No way! It just isn't worth the risk.
posted by SageTrail at 9:44 AM on November 29, 2020


It's not outdoors, so, no.
posted by theora55 at 11:44 AM on November 29, 2020 [2 favorites]


I would not do this not only because of the COVID risk but also because the risk of sustaining a trampoline-related injury is not insignificant and I am not doing things that might send me to the ER right now.
posted by coppermoss at 4:35 PM on November 29, 2020 [3 favorites]


Agree that the best idea is getting them (and you) used to outdoor play in the cold instead. We have relatives in Alaska and the elementary kids where they are go outside for recess down to 0 F (-17 C). You just have to have the right clothes and attitude :-)
posted by freecellwizard at 9:02 AM on November 30, 2020 [1 favorite]


you're always going to get a chorus of "stay home!!!" here on the green but in this case... yeah. It's indoors and there's a lot of breathing and yelling. That is, lots of aerosols and particulates going into the air; and the space is enclosed, so the concentration goes up and up. I wouldn't do it.

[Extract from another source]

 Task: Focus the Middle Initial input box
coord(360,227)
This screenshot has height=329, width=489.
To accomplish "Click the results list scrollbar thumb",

And by the way, you'd think that people would - this many months into this ghastly mess - at the VERY LEAST have the awareness and consideration to not go out in public when they're already obviously sick. But this would be incorrect, as was just demonstrated to me this morning by some snuffling sociopath at the grocery store. So... don't depend on others' decency or even basic life skills to be part of the equation.

I think it's wrong and unrealistic to scream "stay home" at people constantly. The messaging needs to be "do everything you can to expose yourself and others to the minimum concentration of other people's exhalations." Indoor exercise activity seems like it's going to be right out.